ORTA YAŞ BUNALIMI
ORTA YAŞ BUNALIMI
Orta yaş dönemi, farklı sorumlulukların yoğun şekilde yaşandığı eş, ebeveyn, çalışan, çocuk gibi pek çok rolün en aktif şekilde gerçekleştirildiği bir yaş dönemini kapsamaktadır. Gelişim psikologlarına göre orta yaşa geçiş dönemi 40-45 yaşları arasını kapsamaktadır. Yaş aralığı olarak 40-45 ile 60-65 yaş dönemini kapsadığı belirlenen, bireyin yaşamının büyük bölümünü içine aldığı düşünülen gelişimsel süreci kapsamaktadır. Genelde kadınlarda 35 yaşından sonra, erkeklerde de 40 yaşından sonra ortaya çıkmaktadır. Yaşamın sorumluluklarının artmasıyla bu dönemi “olgunluk dönemi” olarak da tanımlayabiliriz. Yaşamı sorgulamanın arttığı bu dönemde kişi gelecekle ilgili kararlı olma zorunluluğu hisseder. Orta yaş döneminde sorunlar genelde maddi, mesleki, ailevi, sağlık, topluma yönelik alanlarda ortaya çıkmaktadır. Kariyer sürecine ilişkin sorunlar ise bireyi her anlamda etkilemektedir.
Orta yaş krizinin bazı belirtileri:
- Ölüm kaygısı yaşayabilirler.
- Sürekli geçmişi düşünmek ve yaptığı seçimlerden pişmanlık duyabilirler.

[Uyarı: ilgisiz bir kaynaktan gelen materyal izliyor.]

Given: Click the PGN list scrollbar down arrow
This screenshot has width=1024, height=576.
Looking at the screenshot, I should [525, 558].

- Suçluluk duygusuna girebilirler.
- Kendini çevreden soyutlamak isteyebilirler.
- Stres seviyelerindeki artışla beraber uykuya dalmakta güçlük çekebilirler.

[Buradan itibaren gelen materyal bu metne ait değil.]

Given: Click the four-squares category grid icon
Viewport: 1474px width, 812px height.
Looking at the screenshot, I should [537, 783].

- Dış görünüş takıntısı oluşturabilirler.
Orta yaş dönemi fiziksel açıdan gençlik özelliklerinin kayba uğramaya başladığı yaşlardır. Sağlık sorunlarının başlaması, fiziksel gücün azalmaya başlaması, cildin gençlik özelliklerini yavaş yavaş kaybetmeye başlaması gibi biyolojik açıdan birçok farklılığın meydana geldiği bir dönem olarak kabul edilir. Erikson ve Levinson’un kuramlarında da belirtildiği gibi üretkenliğin arttığı dönem olarak da kabul görür. Kişi mesleki olarak üretkenliğinin en fazla olduğu dönemi yaşar. Eğer birey bu dönemde, iş sahibi olamamış ve kendine bir aile kuramamışsa dönemin görevlerini yerine getiremediği için kendini “verimsiz” hissedebilir. Bu dönemin duygusu temelde üretkenlik olduğu için kişi olumsuz durum içine girdiğinde ortak yaşam alanındaki kişiler sorumluluk almalıdır. Sağlık sorunu olan orta yaş insanları ise kendilerini yaşlılığa daha yakın hissedebilirler.

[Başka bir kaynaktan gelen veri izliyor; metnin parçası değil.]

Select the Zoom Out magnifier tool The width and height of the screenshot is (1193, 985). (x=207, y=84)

Bu dönemde kadınlarda doğurganlığın sonlandığı dönem olan menopoz dönemi başlar. Kadınlar bu dönemde; terleme, sıcak basması, nabız artışı, üşüme, huzursuzluk yaşayabilir. Erkeklerde de andropoz nedeniyle bu hormonlardaki değişimler strese neden olabilir. Orta yaş döneminde artması beklenen sağlık sorunları yaşlılık dönemine hazırlık yapılarak ve fiziksel aktiviteye önem verilerek en aza indirilebilir. Bu dönemde fiziksel manada kayıpların olması bireyi ruhsal olarak da etkileyebileceği için yaşam doyumlarının azalmasına da sebep olabilir. Bu dönemde bireylerde maddi koşullarını daha iyi hale getirmek ve çocuklarına iyi bir gelecek bırakma arzusu görülür. Çocukların büyümesiyle onların evden ayrılması orta yaşlı bireyi yalnızlık hissiyle baş başa bırakabilir.
Orta yaş dönemi bireylere hayatın anlamını ve önceliklerini tekrardan gözden geçirmesi için fırsat sağlar. Burada inançlar daha çok önem kazanmaya başlar. İnançlarına daha çok zaman ayırarak yaşamlarını da bu inanç sistemleri üzerine kurarak sürdürdükleri görülür. Araştırmalara göre orta yaş döneminde dine yönelme arzusunun nedeninin çocuklarına iyi bir örnek olmak arzusu olabileceği saptanmıştır. Bu dönemde bireylerin kendilerine iyi bir gelecek sağlamak amacıyla spor, hobi, sosyal aktivitelere yönelmelerinin ruhsal açıdan kendilerini daha iyi hissetmelerine katkı sağlayabileceği söylenebilir. Halk eğitimi süreçlerine katılan bireylerin katılım nedenleri içinde yeni bir şeyler öğrenme, insanlarla zaman geçirme ve insanlarla sosyalleşme amaçlarının etkili olduğunu ifade etmiştir. Aynı zamanda kendilerini ifade edebilecekleri grup çalışmalarına katılmak kendilerini ifade edip, aynı duyguları yaşayan başka bireylerin olduğunu anlayıp yeni bakış açıları geliştirmesine katkıda bulunmalarını sağlar ve sonraki yaşantısını buna göre planlamasına yardımcı olur.